- Deliveroo shares rose Wednesday as the company opened trading to retail investors.
- On the same day, about 400 riders are staging protests in the UK as they call for higher pay and benefits.
- Goldman Sachs bought $103 million in Deliveroo shares to boost its stock after a disappointing IPO.
- See more stories on Insider’s business page.
Deliveroo shares rose 4% on Wednesday as the company opened trading to retail investors, a week after going public on the London Stock Exchange to institutional participants only.
The food-delivery group’s shares opened at 288 pence ($3.96), giving it a market value of £5.2 billion ($7.2 billion). That is down from the £7.6 billion ($10.5 billion) valuation its IPO was priced.
Further turbulence is expected for Deliveroo’s shares as about 70,000 retail investors begin trading their stock.

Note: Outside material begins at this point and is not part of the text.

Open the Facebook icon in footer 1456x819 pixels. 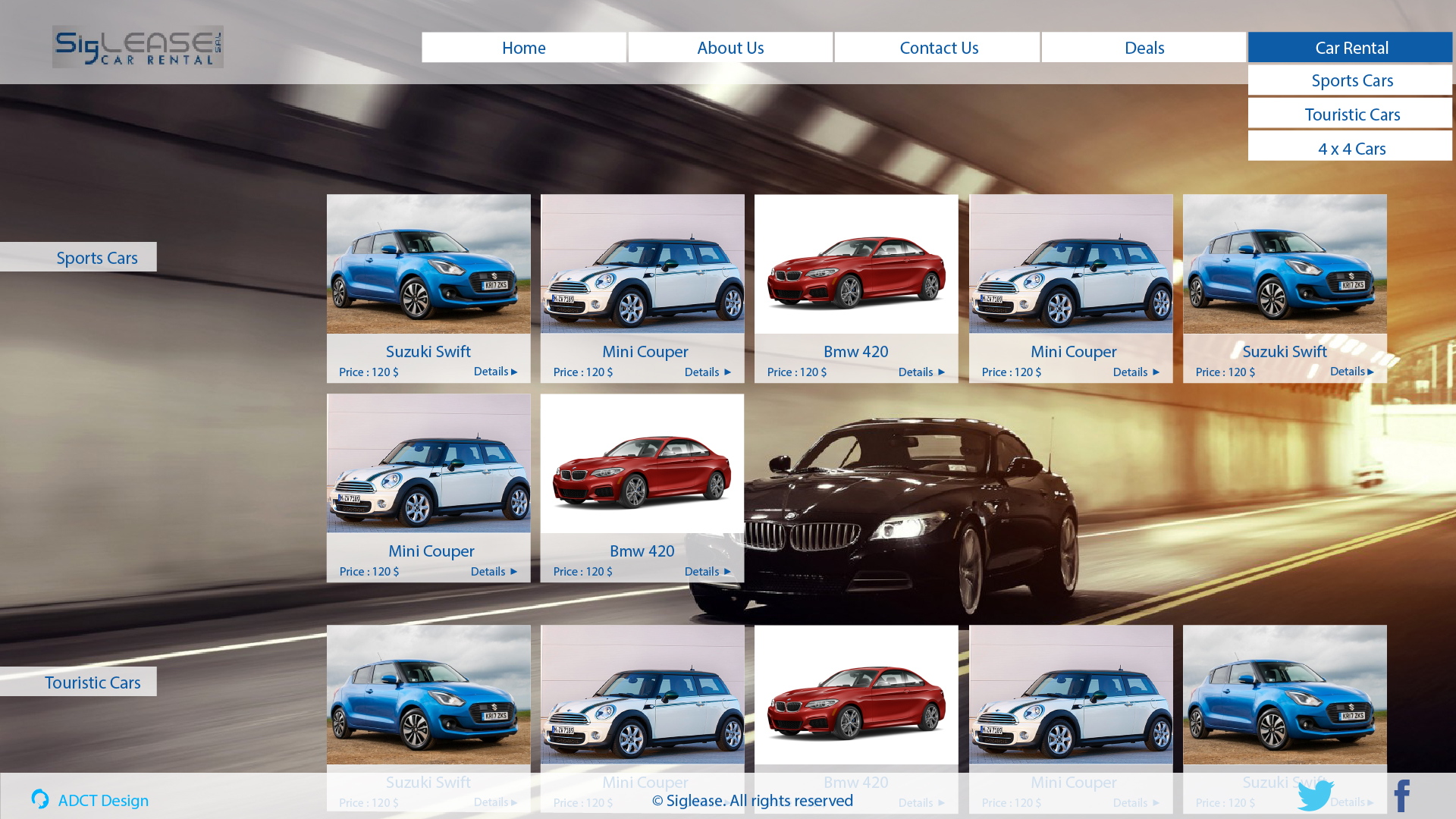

Separately, some 400 Deliveroo riders are staging socially-distanced strikes on the same day that it opened up trading to amateur investors.
Protests over what they describe as poor working conditions and low pay will take place in London and four other cities in the UK, according to a statement by the trade union Independent Workers’ Union of Great Britain.

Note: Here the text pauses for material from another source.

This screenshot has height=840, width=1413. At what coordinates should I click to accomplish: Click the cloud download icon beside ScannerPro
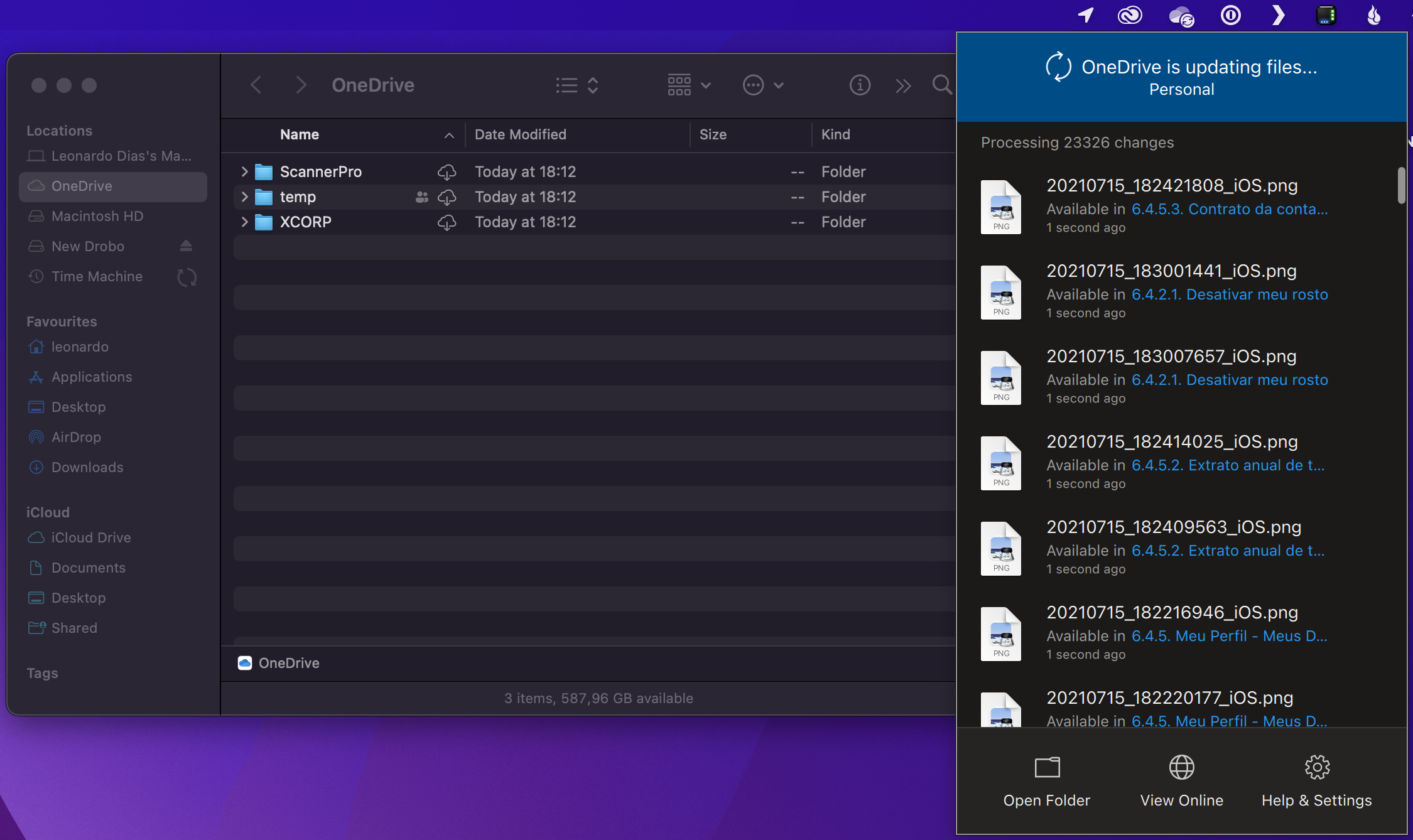(x=447, y=172)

The riders are revolting less than two weeks after The Bureau of Investigative Journalism revealed that some riders earn as little as £2 ($2.76) per hour for delivering food to customers, far below the minimum wage.
“I’m going on strike for my basic rights and those of all the other riders struggling to get by and support families on Deliveroo poverty pay,” Greg Howard, a Deliveroo rider and chair of the union’s couriers and logistics branch, said in a statement.
Howard said he has seen work conditions at Deliveroo decline for years. After working through the lockdown, he said he became infected with the coronavirus and got “very little support” from the company. On its site, Deliveroo says it offers a relief fund for infected riders.
Another rider, Ethan Bradley, told the Big Issue: “I don’t know if I’m going to be able to make the rent next week, or pay the bills. Many riders have family, have dependents and have kids to feed,” adding that security of earnings “would mean so much to them.”
A Deliveroo spokesperson told Insider that the “small self-appointed” union does not represent a majority of riders who tell the company they value its flexibility and an ability to earn over £13 ($17.9) an hour.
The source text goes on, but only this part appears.